Consultation sociale
Les acteurs se différencient également sur la palette des prestations dès qu’on dépasse les soins de base. Dans le domaine de l’aide et de l’accompagnement, les services sont variés: ménage, aide pour les courses, compagnie, lecture, repas, veille... Le canton de Vaud se distingue par la consultation sociale proposée aux bénéficiaires de soins. Dans les autres cantons, ce service n’est pas systématique. Il faut alors se tourner vers Pro Senectute ou la Croix-Rouge.
Quant aux piquets de veille de nuit ou à la livraison de repas, ils sont souvent proposés par des services spécialisés dans ce domaine ou en collaboration avec un EMS.
Pour les aînés, la richesse et la diversité de l’offre existante devrait permettre de chercher la solution la plus adéquate, quitte à panacher les interventions en fonction des besoins. «Tous les acteurs ont leur place et la guéguerre stérile entre privés et public n’a pas de sens», conclut Pauline Schoos.
Claire Houriet Rime
Lire le bonus web: Liste des prestataires de soins à domicile autorisés en Suisse romande
Combien ça coûte?
Un fossé entre Bienne et Sion
Les soins infirmiers ou d’hygiène dispensés à domicile sur prescription médicale sont à la charge de l’assurance de base. Cette règle est valable pour tous les prestataires autorisés, publics ou privés. Le montant de cette participation varie selon la complexité de l’intervention entre 54.60 fr. (toilette) et 79.80 fr. (évaluation du cas) par heure, frais de déplacements compris. Ces prestations sont soumises à la participation du patient par le biais de la franchise et de la quote-part (10% des coûts jusqu’à 700 fr. par an).
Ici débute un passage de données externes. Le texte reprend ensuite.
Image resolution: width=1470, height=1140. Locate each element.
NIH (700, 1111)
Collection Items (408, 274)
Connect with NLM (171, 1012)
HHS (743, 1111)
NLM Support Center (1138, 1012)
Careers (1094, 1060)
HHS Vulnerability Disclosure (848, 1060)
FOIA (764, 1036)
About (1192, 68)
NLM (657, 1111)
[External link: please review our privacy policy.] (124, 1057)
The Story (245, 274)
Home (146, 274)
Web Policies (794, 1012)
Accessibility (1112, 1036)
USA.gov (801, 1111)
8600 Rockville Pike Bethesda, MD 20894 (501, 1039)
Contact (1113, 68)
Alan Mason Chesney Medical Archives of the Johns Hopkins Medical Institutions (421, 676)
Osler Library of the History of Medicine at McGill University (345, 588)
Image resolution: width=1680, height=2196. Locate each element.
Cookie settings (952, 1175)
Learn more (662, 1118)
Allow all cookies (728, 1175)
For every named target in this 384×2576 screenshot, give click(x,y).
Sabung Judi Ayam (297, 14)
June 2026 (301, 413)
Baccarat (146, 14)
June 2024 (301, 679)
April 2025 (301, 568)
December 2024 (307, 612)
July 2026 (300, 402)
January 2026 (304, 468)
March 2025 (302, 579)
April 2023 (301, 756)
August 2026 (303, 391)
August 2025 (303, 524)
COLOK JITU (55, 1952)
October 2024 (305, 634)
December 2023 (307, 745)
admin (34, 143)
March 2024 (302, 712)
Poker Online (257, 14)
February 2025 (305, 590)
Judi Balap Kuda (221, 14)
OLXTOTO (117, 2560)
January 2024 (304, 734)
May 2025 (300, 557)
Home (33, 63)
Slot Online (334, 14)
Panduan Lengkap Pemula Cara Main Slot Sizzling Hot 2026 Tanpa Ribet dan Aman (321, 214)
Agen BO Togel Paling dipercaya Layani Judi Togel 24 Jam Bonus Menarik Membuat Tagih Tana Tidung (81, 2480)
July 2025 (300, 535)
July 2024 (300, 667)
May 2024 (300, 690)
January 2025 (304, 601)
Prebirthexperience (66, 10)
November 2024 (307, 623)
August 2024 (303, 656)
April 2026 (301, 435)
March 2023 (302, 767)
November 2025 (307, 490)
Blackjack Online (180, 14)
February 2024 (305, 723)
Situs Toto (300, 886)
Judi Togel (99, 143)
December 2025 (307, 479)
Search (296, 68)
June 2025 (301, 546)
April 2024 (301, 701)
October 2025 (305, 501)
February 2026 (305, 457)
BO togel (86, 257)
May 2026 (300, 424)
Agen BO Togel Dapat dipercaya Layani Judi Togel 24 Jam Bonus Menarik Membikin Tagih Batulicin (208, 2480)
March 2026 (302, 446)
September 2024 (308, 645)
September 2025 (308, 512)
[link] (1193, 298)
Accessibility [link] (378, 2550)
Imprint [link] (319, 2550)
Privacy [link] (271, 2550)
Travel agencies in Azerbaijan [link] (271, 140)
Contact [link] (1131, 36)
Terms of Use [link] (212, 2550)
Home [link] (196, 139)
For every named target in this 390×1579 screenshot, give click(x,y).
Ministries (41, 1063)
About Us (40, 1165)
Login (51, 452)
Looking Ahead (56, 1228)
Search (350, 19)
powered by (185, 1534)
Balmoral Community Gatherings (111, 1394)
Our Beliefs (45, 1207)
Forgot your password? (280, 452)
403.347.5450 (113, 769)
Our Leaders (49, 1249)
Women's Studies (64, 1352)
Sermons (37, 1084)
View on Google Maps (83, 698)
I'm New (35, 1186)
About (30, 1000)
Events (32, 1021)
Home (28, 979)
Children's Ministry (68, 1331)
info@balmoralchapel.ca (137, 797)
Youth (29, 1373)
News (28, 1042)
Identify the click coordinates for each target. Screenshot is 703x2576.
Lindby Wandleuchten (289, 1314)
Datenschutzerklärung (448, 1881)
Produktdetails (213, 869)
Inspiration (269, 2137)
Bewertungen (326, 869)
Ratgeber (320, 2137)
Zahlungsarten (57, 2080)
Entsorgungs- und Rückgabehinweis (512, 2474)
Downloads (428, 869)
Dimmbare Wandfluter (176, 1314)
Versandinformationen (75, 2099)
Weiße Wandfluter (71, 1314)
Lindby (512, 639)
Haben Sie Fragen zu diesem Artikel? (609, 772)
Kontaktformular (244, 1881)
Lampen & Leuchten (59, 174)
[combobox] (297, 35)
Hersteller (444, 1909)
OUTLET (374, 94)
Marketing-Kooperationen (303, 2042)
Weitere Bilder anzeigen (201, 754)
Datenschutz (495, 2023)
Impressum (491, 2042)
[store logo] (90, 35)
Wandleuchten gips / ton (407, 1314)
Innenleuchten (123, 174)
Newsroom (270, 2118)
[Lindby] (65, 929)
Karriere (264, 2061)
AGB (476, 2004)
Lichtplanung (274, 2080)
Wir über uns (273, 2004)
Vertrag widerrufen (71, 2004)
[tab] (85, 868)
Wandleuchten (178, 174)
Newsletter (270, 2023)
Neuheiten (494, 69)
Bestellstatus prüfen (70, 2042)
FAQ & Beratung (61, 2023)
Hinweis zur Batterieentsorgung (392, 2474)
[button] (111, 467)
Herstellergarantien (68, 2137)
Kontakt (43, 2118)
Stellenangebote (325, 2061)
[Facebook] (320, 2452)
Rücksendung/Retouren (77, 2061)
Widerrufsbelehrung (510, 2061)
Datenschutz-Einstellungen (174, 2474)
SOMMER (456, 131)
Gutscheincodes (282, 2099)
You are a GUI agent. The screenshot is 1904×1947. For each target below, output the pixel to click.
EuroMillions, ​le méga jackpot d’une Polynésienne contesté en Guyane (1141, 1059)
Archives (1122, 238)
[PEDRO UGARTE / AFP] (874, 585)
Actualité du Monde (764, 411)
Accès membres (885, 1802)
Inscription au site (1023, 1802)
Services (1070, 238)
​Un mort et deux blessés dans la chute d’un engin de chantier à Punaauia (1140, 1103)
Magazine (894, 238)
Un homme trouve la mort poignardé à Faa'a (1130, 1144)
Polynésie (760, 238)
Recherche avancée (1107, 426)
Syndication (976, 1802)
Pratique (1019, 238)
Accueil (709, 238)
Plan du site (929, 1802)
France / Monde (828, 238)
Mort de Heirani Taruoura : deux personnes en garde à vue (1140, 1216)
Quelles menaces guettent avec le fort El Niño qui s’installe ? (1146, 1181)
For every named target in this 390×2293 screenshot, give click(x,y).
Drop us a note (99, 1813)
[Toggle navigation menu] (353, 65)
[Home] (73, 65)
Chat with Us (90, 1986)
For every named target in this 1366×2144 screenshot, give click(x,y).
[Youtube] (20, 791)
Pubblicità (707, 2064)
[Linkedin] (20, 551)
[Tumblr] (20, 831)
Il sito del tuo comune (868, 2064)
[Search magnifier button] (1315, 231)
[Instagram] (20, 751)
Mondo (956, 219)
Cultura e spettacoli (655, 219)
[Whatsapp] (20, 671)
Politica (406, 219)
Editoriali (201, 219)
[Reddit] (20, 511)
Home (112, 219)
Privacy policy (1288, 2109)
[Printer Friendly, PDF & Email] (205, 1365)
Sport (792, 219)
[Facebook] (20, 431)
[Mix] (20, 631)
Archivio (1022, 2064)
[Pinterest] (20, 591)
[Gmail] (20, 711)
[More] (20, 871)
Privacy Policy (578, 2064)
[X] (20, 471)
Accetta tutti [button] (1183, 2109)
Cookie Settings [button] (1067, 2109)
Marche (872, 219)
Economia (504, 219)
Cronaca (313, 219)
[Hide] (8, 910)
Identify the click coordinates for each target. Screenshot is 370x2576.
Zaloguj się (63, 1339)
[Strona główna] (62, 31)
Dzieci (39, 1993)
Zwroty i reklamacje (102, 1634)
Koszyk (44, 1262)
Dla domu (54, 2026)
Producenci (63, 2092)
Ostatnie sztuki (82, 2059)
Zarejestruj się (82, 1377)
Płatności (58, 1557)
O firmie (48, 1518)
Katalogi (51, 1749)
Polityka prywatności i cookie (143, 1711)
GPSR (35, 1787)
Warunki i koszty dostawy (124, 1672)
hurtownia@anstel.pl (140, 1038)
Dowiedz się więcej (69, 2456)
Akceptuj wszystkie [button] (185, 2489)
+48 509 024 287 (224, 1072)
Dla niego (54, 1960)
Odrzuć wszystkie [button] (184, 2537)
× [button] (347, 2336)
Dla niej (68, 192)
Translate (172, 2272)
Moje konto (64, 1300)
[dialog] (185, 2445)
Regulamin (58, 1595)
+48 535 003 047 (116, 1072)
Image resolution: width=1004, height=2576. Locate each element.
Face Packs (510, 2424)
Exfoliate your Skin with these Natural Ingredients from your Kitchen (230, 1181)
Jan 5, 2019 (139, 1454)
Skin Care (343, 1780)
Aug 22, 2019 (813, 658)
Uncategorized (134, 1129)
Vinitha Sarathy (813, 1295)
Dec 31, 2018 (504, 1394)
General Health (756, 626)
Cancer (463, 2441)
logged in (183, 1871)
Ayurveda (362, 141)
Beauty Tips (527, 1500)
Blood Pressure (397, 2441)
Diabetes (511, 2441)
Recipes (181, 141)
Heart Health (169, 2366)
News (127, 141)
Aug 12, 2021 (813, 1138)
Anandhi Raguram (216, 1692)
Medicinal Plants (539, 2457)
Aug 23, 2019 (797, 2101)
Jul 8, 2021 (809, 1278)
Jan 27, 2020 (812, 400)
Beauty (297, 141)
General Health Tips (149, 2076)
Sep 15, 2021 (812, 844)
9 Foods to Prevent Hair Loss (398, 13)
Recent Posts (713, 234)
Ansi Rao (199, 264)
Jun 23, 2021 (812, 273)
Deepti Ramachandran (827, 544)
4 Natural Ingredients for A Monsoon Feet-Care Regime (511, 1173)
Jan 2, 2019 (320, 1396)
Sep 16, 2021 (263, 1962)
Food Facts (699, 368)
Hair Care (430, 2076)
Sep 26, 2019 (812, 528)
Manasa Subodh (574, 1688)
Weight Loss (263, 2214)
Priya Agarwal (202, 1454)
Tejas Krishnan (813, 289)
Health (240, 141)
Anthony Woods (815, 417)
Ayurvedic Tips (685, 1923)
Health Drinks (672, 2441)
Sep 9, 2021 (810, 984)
Le reste de la note est payé par le canton. Mais attention: celui-ci peut en reporter une partie sur le patient, mais seulement jusqu’à 15.95 fr. par jour. C’est l’option prise par le canton de Berne depuis 2018, avec une facture qui peut dépasser ainsi 480 fr. par mois, selon la durée des soins. De son côté, le Jura facture un forfait journalier de 5 fr. A Genève, la note est proportionnelle au revenu, mais elle ne dépasse pas 8 fr. par jour. En Suisse romande, Fribourg, Neuchâtel, Vaud et le Valais prennent en charge l’intégralité de la note: dans ces cantons, les soins sont gratuits.
Aide et accompagnement
Tarifs inégaux
Les travaux ménagers, la préparation des repas, l’accompagnement pour aller faire ses courses ou partager une tasse de thé ne sont pas couverts par l’assurance de base. Ils sont en revanche partiellement pris en charge par certaines assurances complémentaires. Le prix de l’heure est en moyenne de 40 fr. Quasiment tous les privés facturent un forfait identique pour l’aide et l’accompagnement à leurs clients.
Dans le secteur public, la plupart des organismes subventionnés modulent cette note selon le revenu ou la couverture d’assurance du patient. A Fribourg, le prix d’une heure d’aide domestique varie ainsi entre 5 fr. et 32 fr. Elle oscille entre 13 fr. et 30 fr. en Valais, entre 18 fr. et 42 fr. dans le Jura, entre 15.75 fr. et 31.45 fr. à Genève. Vaud facture au maximum 26 fr. et Neuchâtel 35 fr. Ces deux cantons prévoient une aide selon le revenu. Dans le Jura bernois, la fourchette diffère selon les régions.